Collected data
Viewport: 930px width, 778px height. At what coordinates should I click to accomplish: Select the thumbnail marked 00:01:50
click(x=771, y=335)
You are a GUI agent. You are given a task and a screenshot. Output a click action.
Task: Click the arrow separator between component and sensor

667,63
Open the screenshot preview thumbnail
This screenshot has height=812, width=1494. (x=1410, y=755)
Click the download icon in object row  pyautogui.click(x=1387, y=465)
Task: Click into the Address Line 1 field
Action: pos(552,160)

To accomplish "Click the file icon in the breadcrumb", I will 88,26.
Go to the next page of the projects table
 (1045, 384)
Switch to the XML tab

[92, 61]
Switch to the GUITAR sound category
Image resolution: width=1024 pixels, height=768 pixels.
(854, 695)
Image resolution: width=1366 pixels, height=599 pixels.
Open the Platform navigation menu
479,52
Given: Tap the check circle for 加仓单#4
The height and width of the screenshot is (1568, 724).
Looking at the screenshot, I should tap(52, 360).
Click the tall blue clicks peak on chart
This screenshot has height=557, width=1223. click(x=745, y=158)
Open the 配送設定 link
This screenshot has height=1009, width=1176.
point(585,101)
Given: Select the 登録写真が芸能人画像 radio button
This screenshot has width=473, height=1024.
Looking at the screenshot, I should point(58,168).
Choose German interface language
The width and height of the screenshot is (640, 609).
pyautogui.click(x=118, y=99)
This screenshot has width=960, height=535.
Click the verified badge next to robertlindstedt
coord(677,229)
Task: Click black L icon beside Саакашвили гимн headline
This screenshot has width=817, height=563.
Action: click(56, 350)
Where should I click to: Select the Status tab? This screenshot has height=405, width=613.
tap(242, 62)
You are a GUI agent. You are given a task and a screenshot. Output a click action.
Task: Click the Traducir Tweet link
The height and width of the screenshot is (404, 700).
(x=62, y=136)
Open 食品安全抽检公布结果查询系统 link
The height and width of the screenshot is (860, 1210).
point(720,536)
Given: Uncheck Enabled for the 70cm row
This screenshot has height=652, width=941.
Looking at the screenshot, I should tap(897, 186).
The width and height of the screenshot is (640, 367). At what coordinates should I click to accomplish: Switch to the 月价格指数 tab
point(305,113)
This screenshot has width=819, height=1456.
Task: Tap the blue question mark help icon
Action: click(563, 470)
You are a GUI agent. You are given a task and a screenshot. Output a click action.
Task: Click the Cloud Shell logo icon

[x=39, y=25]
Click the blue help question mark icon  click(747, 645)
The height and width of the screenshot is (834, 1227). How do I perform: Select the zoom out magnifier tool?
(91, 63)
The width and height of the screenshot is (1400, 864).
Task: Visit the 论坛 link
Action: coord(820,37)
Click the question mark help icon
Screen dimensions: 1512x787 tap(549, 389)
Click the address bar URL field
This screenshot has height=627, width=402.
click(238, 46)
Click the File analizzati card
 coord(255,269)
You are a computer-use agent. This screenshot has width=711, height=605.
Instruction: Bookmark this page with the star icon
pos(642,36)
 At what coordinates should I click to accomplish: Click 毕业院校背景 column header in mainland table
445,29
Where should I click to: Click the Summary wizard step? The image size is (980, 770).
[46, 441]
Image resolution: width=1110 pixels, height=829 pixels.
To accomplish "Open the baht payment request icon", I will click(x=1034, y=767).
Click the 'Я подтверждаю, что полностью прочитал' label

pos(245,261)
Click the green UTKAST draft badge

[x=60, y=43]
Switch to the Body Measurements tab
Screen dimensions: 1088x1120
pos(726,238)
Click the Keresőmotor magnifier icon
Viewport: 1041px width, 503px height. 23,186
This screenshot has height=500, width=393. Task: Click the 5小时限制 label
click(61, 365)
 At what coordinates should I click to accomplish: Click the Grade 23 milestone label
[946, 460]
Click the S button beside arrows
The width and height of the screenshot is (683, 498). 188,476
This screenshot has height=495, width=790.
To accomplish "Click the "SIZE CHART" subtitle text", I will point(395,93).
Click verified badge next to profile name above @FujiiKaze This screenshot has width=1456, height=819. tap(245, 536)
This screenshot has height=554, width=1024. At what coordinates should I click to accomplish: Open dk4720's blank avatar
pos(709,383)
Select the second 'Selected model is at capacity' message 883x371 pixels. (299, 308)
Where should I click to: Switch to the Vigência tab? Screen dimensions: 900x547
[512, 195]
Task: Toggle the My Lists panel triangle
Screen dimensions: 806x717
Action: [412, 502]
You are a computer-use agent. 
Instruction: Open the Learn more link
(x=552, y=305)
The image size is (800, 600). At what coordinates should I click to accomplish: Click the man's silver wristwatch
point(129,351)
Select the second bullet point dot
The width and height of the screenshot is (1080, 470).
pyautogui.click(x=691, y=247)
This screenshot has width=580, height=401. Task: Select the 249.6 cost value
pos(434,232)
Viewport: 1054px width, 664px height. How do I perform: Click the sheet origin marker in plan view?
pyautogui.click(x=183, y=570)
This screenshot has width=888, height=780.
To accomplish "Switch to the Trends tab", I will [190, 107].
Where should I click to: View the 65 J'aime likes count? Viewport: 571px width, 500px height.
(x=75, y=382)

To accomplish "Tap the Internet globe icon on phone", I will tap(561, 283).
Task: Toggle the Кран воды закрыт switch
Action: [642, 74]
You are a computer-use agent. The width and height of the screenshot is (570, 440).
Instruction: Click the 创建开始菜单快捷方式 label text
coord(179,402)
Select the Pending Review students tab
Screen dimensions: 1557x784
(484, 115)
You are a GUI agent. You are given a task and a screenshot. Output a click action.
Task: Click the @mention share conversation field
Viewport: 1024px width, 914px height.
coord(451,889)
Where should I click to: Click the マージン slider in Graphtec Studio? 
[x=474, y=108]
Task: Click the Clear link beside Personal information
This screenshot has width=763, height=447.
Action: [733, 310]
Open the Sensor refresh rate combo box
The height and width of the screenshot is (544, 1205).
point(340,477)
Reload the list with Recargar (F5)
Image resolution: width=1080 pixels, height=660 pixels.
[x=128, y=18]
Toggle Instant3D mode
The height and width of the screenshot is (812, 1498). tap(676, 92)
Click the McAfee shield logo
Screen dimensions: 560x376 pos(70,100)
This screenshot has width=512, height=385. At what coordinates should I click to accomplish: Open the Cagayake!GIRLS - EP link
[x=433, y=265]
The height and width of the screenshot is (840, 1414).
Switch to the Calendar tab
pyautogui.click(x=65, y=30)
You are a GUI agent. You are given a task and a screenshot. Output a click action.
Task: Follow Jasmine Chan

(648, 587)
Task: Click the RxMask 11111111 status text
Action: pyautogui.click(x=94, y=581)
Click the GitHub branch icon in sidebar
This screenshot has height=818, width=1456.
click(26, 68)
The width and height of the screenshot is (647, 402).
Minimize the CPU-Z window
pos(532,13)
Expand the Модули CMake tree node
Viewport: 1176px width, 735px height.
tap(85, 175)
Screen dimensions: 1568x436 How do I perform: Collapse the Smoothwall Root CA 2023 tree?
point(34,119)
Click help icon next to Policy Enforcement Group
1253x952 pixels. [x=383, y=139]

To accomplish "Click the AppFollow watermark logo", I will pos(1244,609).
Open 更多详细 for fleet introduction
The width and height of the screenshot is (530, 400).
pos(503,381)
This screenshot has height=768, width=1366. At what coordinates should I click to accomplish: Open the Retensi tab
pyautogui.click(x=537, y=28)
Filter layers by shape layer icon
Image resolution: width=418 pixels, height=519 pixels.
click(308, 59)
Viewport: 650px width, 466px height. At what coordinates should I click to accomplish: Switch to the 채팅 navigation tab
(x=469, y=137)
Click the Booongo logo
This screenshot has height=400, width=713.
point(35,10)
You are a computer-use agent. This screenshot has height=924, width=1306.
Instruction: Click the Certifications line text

INSTRUCTIONS TO FOLLOW ->
Nothing in the data should be left out when you retype it exactly.

EXPECTED ANSWER ->
Viewport: 930px width, 778px height. At what coordinates should I click to accomplish: Select the thumbnail marked 00:01:50
click(x=771, y=335)
You are a GUI agent. You are given a task and a screenshot. Output a click action.
Task: Click the arrow separator between component and sensor

667,63
Open the screenshot preview thumbnail
This screenshot has height=812, width=1494. (x=1410, y=755)
Click the download icon in object row  pyautogui.click(x=1387, y=465)
Task: Click into the Address Line 1 field
Action: pos(552,160)

To accomplish "Click the file icon in the breadcrumb", I will 88,26.
Go to the next page of the projects table
 (1045, 384)
Switch to the XML tab

[92, 61]
Switch to the GUITAR sound category
Image resolution: width=1024 pixels, height=768 pixels.
(854, 695)
Image resolution: width=1366 pixels, height=599 pixels.
Open the Platform navigation menu
479,52
Given: Tap the check circle for 加仓单#4
The height and width of the screenshot is (1568, 724).
Looking at the screenshot, I should tap(52, 360).
Click the tall blue clicks peak on chart
This screenshot has height=557, width=1223. click(x=745, y=158)
Open the 配送設定 link
This screenshot has height=1009, width=1176.
point(585,101)
Given: Select the 登録写真が芸能人画像 radio button
This screenshot has width=473, height=1024.
Looking at the screenshot, I should point(58,168).
Choose German interface language
The width and height of the screenshot is (640, 609).
pyautogui.click(x=118, y=99)
This screenshot has width=960, height=535.
Click the verified badge next to robertlindstedt
coord(677,229)
Task: Click black L icon beside Саакашвили гимн headline
This screenshot has width=817, height=563.
Action: click(56, 350)
Where should I click to: Select the Status tab? This screenshot has height=405, width=613.
tap(242, 62)
You are a GUI agent. You are given a task and a screenshot. Output a click action.
Task: Click the Traducir Tweet link
The height and width of the screenshot is (404, 700).
(x=62, y=136)
Open 食品安全抽检公布结果查询系统 link
The height and width of the screenshot is (860, 1210).
point(720,536)
Given: Uncheck Enabled for the 70cm row
This screenshot has height=652, width=941.
Looking at the screenshot, I should tap(897, 186).
The width and height of the screenshot is (640, 367). At what coordinates should I click to accomplish: Switch to the 月价格指数 tab
point(305,113)
This screenshot has width=819, height=1456.
Task: Tap the blue question mark help icon
Action: click(563, 470)
You are a GUI agent. You are given a task and a screenshot. Output a click action.
Task: Click the Cloud Shell logo icon

[x=39, y=25]
Click the blue help question mark icon  click(747, 645)
The height and width of the screenshot is (834, 1227). How do I perform: Select the zoom out magnifier tool?
(91, 63)
The width and height of the screenshot is (1400, 864).
Task: Visit the 论坛 link
Action: coord(820,37)
Click the question mark help icon
Screen dimensions: 1512x787 tap(549, 389)
Click the address bar URL field
This screenshot has height=627, width=402.
click(238, 46)
Click the File analizzati card
 coord(255,269)
You are a computer-use agent. This screenshot has width=711, height=605.
Instruction: Bookmark this page with the star icon
pos(642,36)
 At what coordinates should I click to accomplish: Click 毕业院校背景 column header in mainland table
445,29
Where should I click to: Click the Summary wizard step? The image size is (980, 770).
[46, 441]
Image resolution: width=1110 pixels, height=829 pixels.
To accomplish "Open the baht payment request icon", I will click(x=1034, y=767).
Click the 'Я подтверждаю, что полностью прочитал' label

pos(245,261)
Click the green UTKAST draft badge

[x=60, y=43]
Switch to the Body Measurements tab
Screen dimensions: 1088x1120
pos(726,238)
Click the Keresőmotor magnifier icon
Viewport: 1041px width, 503px height. 23,186
This screenshot has height=500, width=393. Task: Click the 5小时限制 label
click(61, 365)
 At what coordinates should I click to accomplish: Click the Grade 23 milestone label
[946, 460]
Click the S button beside arrows
The width and height of the screenshot is (683, 498). 188,476
This screenshot has height=495, width=790.
To accomplish "Click the "SIZE CHART" subtitle text", I will point(395,93).
Click verified badge next to profile name above @FujiiKaze This screenshot has width=1456, height=819. tap(245, 536)
This screenshot has height=554, width=1024. At what coordinates should I click to accomplish: Open dk4720's blank avatar
pos(709,383)
Select the second 'Selected model is at capacity' message 883x371 pixels. (299, 308)
Where should I click to: Switch to the Vigência tab? Screen dimensions: 900x547
[512, 195]
Task: Toggle the My Lists panel triangle
Screen dimensions: 806x717
Action: [412, 502]
You are a computer-use agent. 
Instruction: Open the Learn more link
(x=552, y=305)
The image size is (800, 600). At what coordinates should I click to accomplish: Click the man's silver wristwatch
point(129,351)
Select the second bullet point dot
The width and height of the screenshot is (1080, 470).
pyautogui.click(x=691, y=247)
This screenshot has width=580, height=401. Task: Select the 249.6 cost value
pos(434,232)
Viewport: 1054px width, 664px height. How do I perform: Click the sheet origin marker in plan view?
pyautogui.click(x=183, y=570)
This screenshot has width=888, height=780.
To accomplish "Switch to the Trends tab", I will [190, 107].
Where should I click to: View the 65 J'aime likes count? Viewport: 571px width, 500px height.
(x=75, y=382)

To accomplish "Tap the Internet globe icon on phone", I will tap(561, 283).
Task: Toggle the Кран воды закрыт switch
Action: [642, 74]
You are a computer-use agent. The width and height of the screenshot is (570, 440).
Instruction: Click the 创建开始菜单快捷方式 label text
coord(179,402)
Select the Pending Review students tab
Screen dimensions: 1557x784
(484, 115)
You are a GUI agent. You are given a task and a screenshot. Output a click action.
Task: Click the @mention share conversation field
Viewport: 1024px width, 914px height.
coord(451,889)
Where should I click to: Click the マージン slider in Graphtec Studio? 
[x=474, y=108]
Task: Click the Clear link beside Personal information
This screenshot has width=763, height=447.
Action: [733, 310]
Open the Sensor refresh rate combo box
The height and width of the screenshot is (544, 1205).
point(340,477)
Reload the list with Recargar (F5)
Image resolution: width=1080 pixels, height=660 pixels.
[x=128, y=18]
Toggle Instant3D mode
The height and width of the screenshot is (812, 1498). tap(676, 92)
Click the McAfee shield logo
Screen dimensions: 560x376 pos(70,100)
This screenshot has width=512, height=385. At what coordinates should I click to accomplish: Open the Cagayake!GIRLS - EP link
[x=433, y=265]
The height and width of the screenshot is (840, 1414).
Switch to the Calendar tab
pyautogui.click(x=65, y=30)
You are a GUI agent. You are given a task and a screenshot. Output a click action.
Task: Follow Jasmine Chan

(648, 587)
Task: Click the RxMask 11111111 status text
Action: pyautogui.click(x=94, y=581)
Click the GitHub branch icon in sidebar
This screenshot has height=818, width=1456.
click(26, 68)
The width and height of the screenshot is (647, 402).
Minimize the CPU-Z window
pos(532,13)
Expand the Модули CMake tree node
Viewport: 1176px width, 735px height.
tap(85, 175)
Screen dimensions: 1568x436 How do I perform: Collapse the Smoothwall Root CA 2023 tree?
point(34,119)
Click help icon next to Policy Enforcement Group
1253x952 pixels. [x=383, y=139]

To accomplish "Click the AppFollow watermark logo", I will pos(1244,609).
Open 更多详细 for fleet introduction
The width and height of the screenshot is (530, 400).
pos(503,381)
This screenshot has height=768, width=1366. At what coordinates should I click to accomplish: Open the Retensi tab
pyautogui.click(x=537, y=28)
Filter layers by shape layer icon
Image resolution: width=418 pixels, height=519 pixels.
click(308, 59)
Viewport: 650px width, 466px height. At what coordinates should I click to accomplish: Switch to the 채팅 navigation tab
(x=469, y=137)
Click the Booongo logo
This screenshot has height=400, width=713.
point(35,10)
You are a computer-use agent. This screenshot has height=924, width=1306.
Instruction: Click the Certifications line text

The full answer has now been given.